Using the listing below, reproduce exactly the lines from the one with "Where should I click to: Click the browser" through the last, with all pictures left out.

----

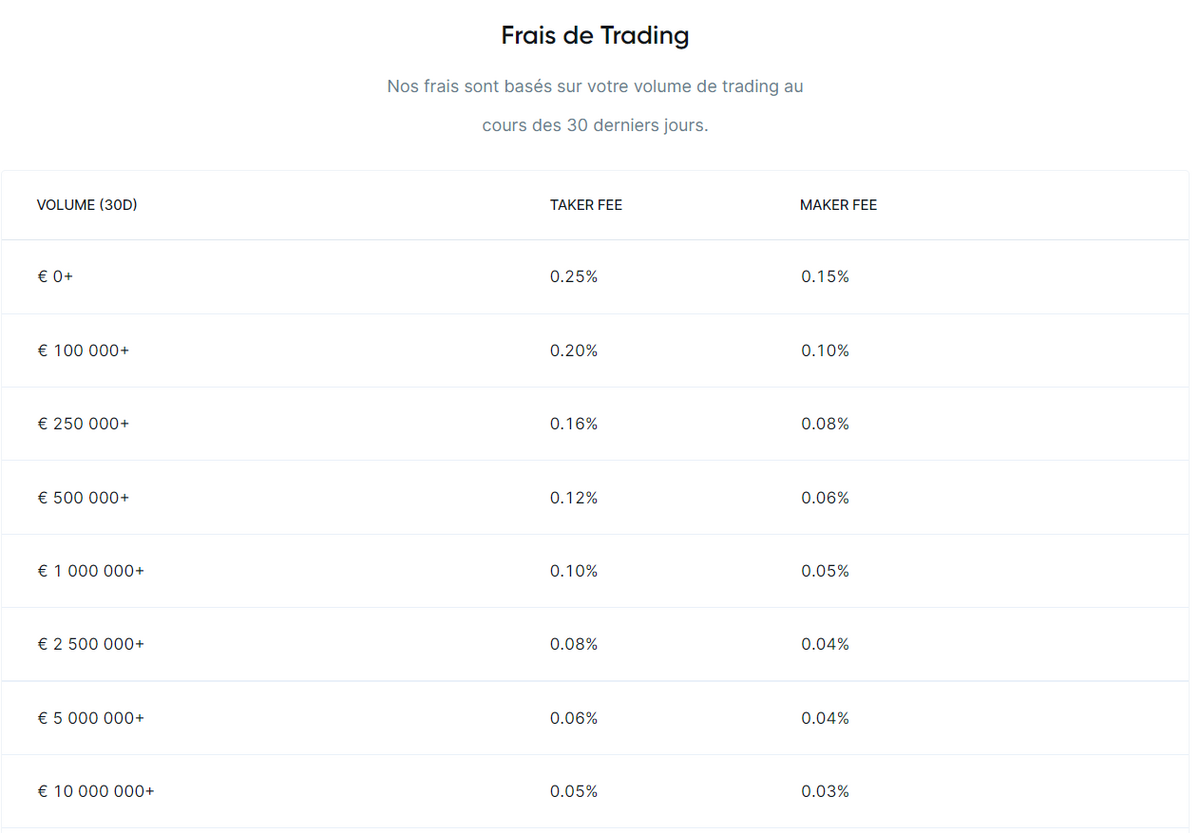Image resolution: width=1200 pixels, height=833 pixels.
Task: Select the € 5 000 000+ volume tier
Action: click(x=91, y=718)
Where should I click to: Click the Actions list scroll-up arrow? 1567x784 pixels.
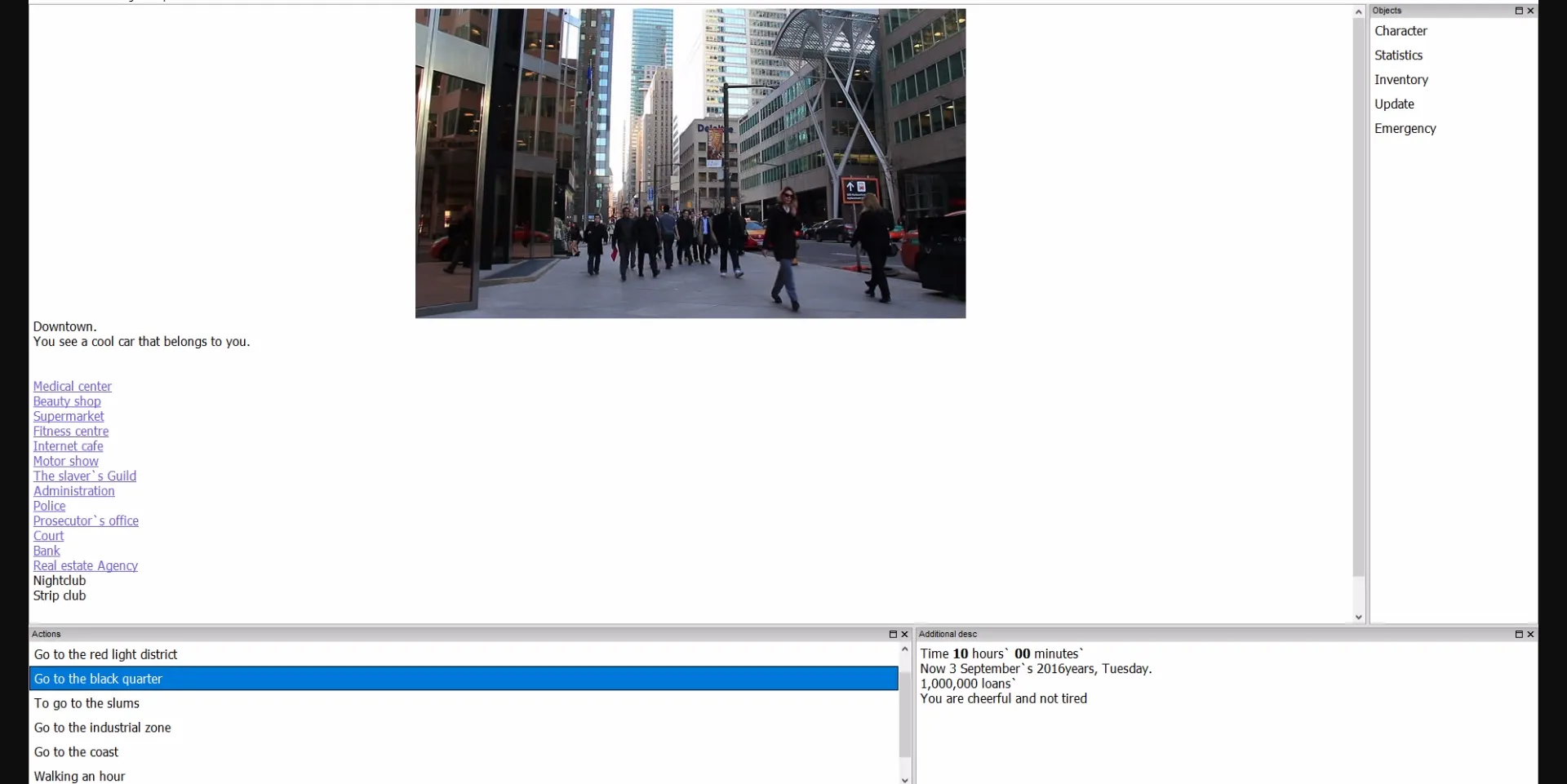904,649

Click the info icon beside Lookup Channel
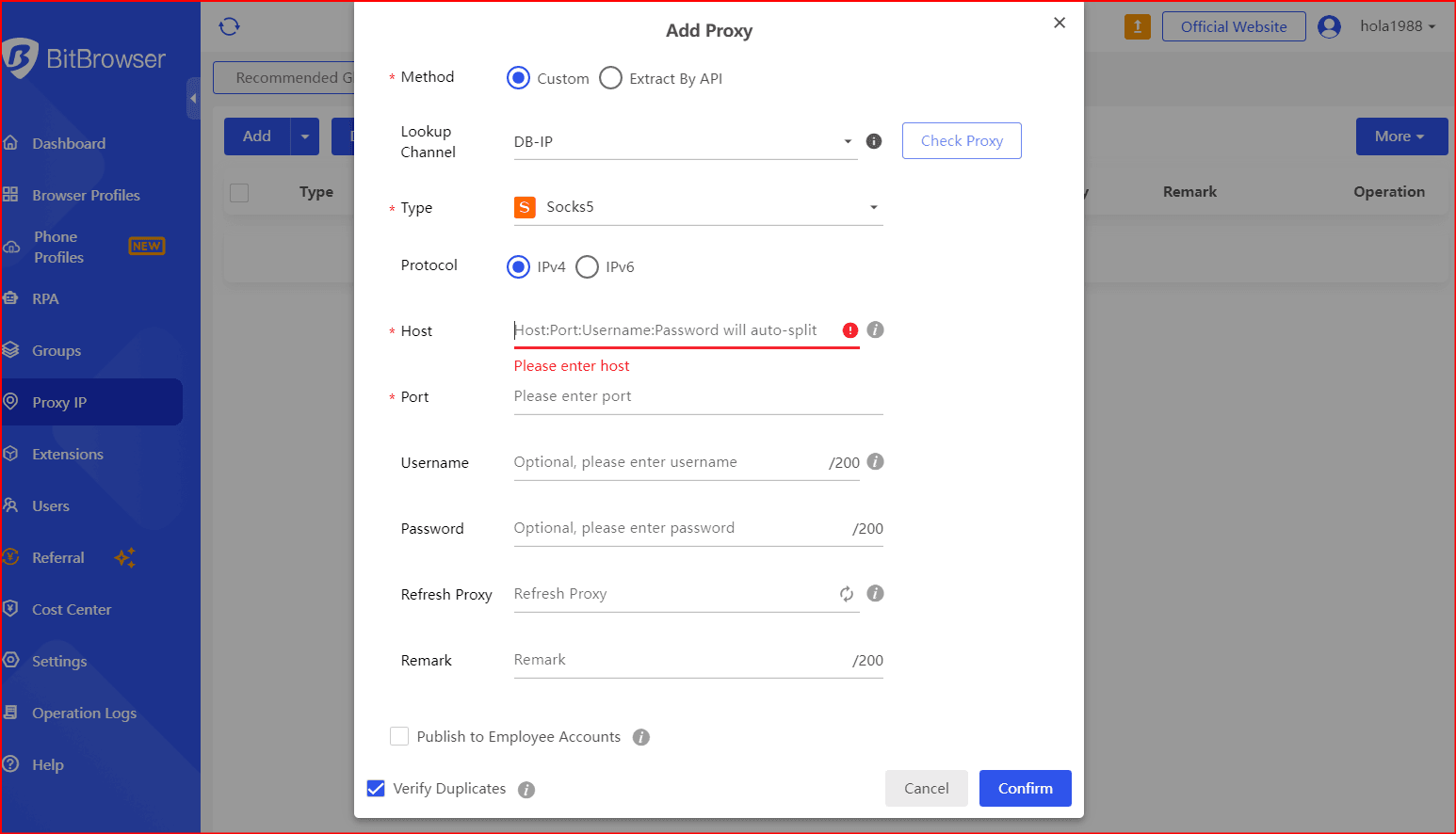coord(874,141)
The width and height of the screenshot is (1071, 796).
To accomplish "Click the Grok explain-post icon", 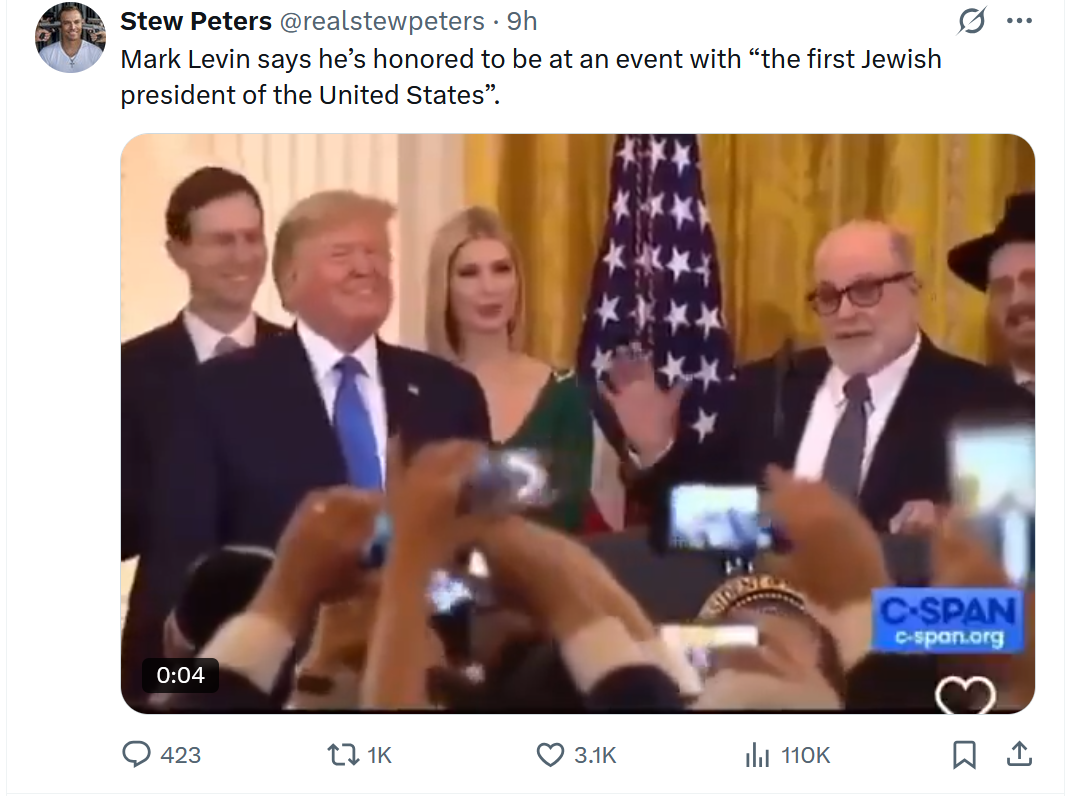I will [971, 21].
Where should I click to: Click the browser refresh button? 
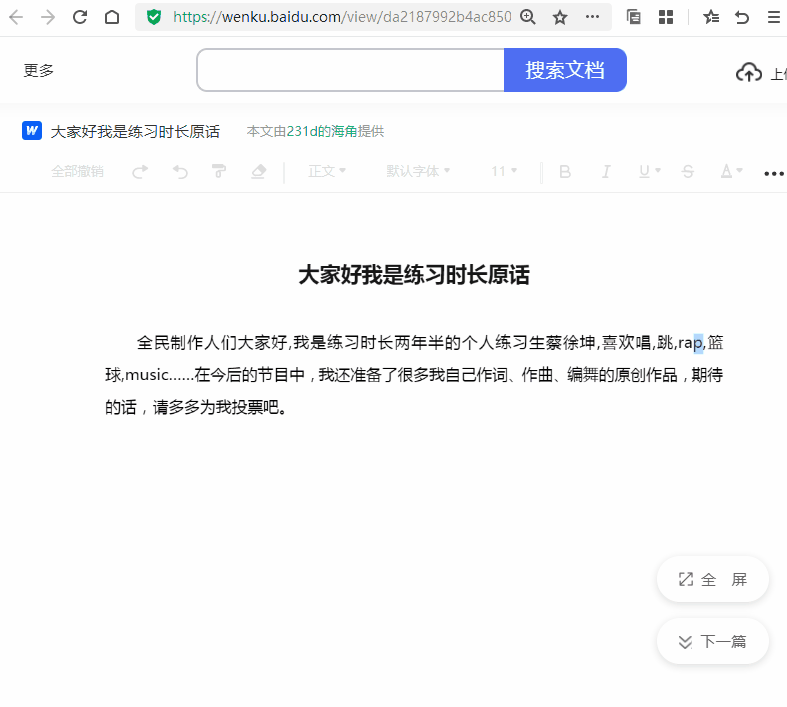coord(80,17)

----

TASK OUTPUT »
Where should I click to: Click the browser refresh button? 
coord(80,17)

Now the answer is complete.